For those of us without servants I'm looking at what supports are in place for mums and dads in the new world of parenting. Ireland has one of the best healthcare and maternity support systems in Europe. Compared to just a couple of decades ago, when you were expected back to work after just 12 weeks, or struggled to get any benefits, these days there is a range of State help and entitlements.
Maternity and Infant Care Scheme
You are entitled to free pregnancy care from your GP and a hospital obstetrician, during and after birth. This is irrespective of a medical card or private insurance. You can have five pre-natal check-ups split between healthcare providers, free delivery in a public hospital, two post-natal check ups (two weeks and six weeks) and a visit from a public health nurse after you come home. While you are pregnant, you are exempt from all outpatient, inpatient and A&E charges in hospitals if you remain a public patient (those going under the care of a private consultant will still be liable for the usual charges).
While you are on maternity leave, you are entitled to be paid by the Department of Social Protection for up to 26 weeks (two of which are before the baby's birth).
The weekly rate is €240, but this is rising to €245 from March 25. There are rules about PRSI stamps, and higher requirements pertain to the self-employed (see citizensinformation.ie) and those on social welfare - they may only qualify for a half-payment.
Your employer is not obliged to 'top up' the payment to your full salary, although some do.

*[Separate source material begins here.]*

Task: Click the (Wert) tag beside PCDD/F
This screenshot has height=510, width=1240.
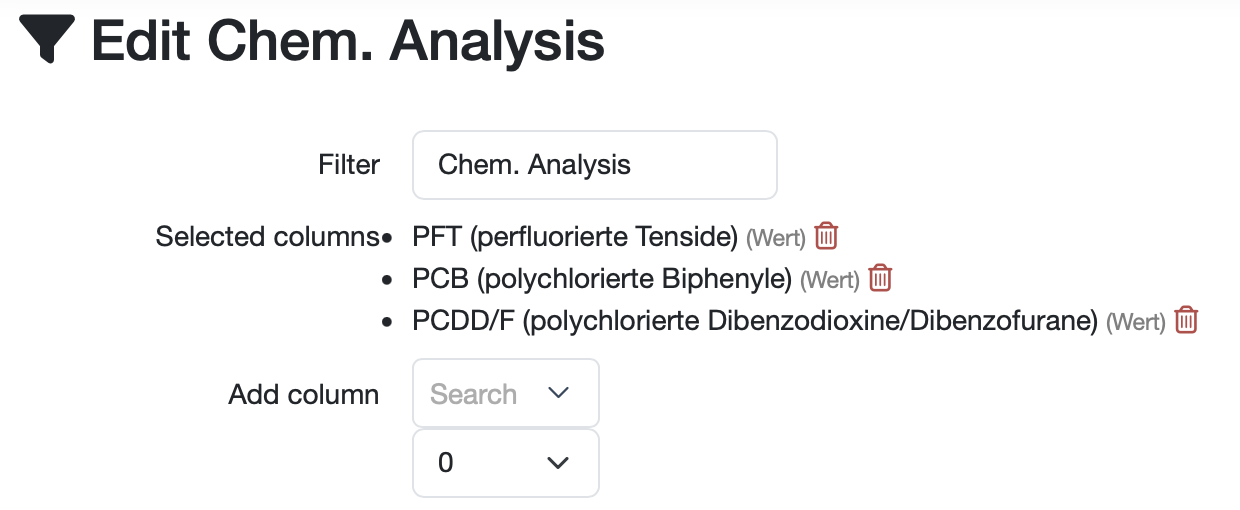Action: [1136, 323]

If this is the case, you may be asked to return your maternity payment in lieu to your company so you don't earn more while you're off work than you would in it.

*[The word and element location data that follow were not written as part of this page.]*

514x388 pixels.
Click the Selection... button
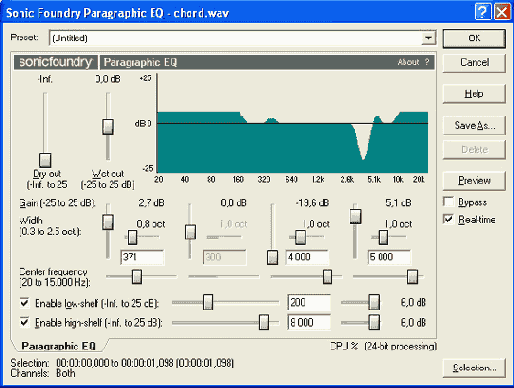pos(474,368)
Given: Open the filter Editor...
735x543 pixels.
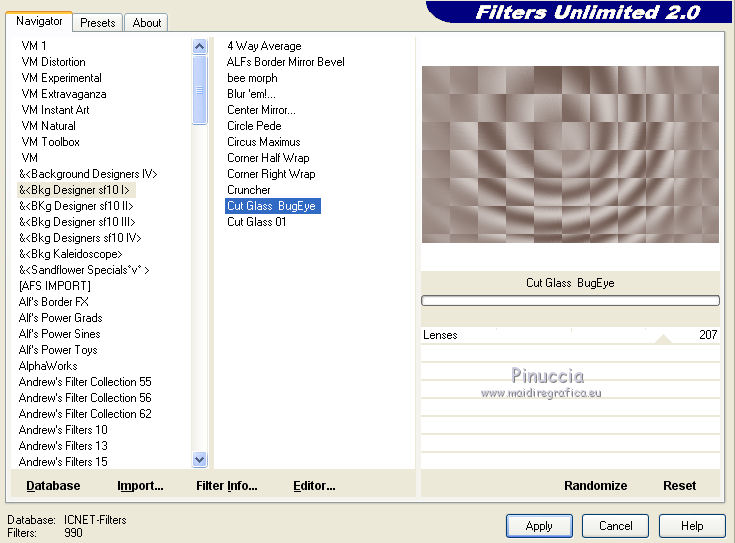Looking at the screenshot, I should tap(314, 485).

If you engage in any paid work (or even some voluntary work) while on maternity leave, the Department can stop your payment.
You can take up to 16 weeks' additional leave with your employer's permission - although this is unpaid.
Dads are allowed apply for two weeks' paternity benefit (paid at the same rate as maternity benefit) as long as they are covered by sufficient PRSI contributions. It's available for any child born/adopted after September 1 2016 and can be paid within the first six months following birth. You need to apply at least four weeks before you go on leave (12 weeks for self-employed).
This is not a payment, but an entitlement to take up to 18 weeks' leave (in batches of six weeks or broken up) until your child is eight. You must give six weeks' notice.
This monthly universal, tax-free payment is given to mothers until their child is 16 (or 18 in full-time education). The current rate is €140 a child.
Home Carer's Tax Credit
This underused credit is very valuable for stay-at-home parents. It's often assumed the child must be disabled but any family can apply. It's worth €1,500 a year where one spouse stays at home to mind children and doesn't earn more than €7,200 a year. It is not means-tested.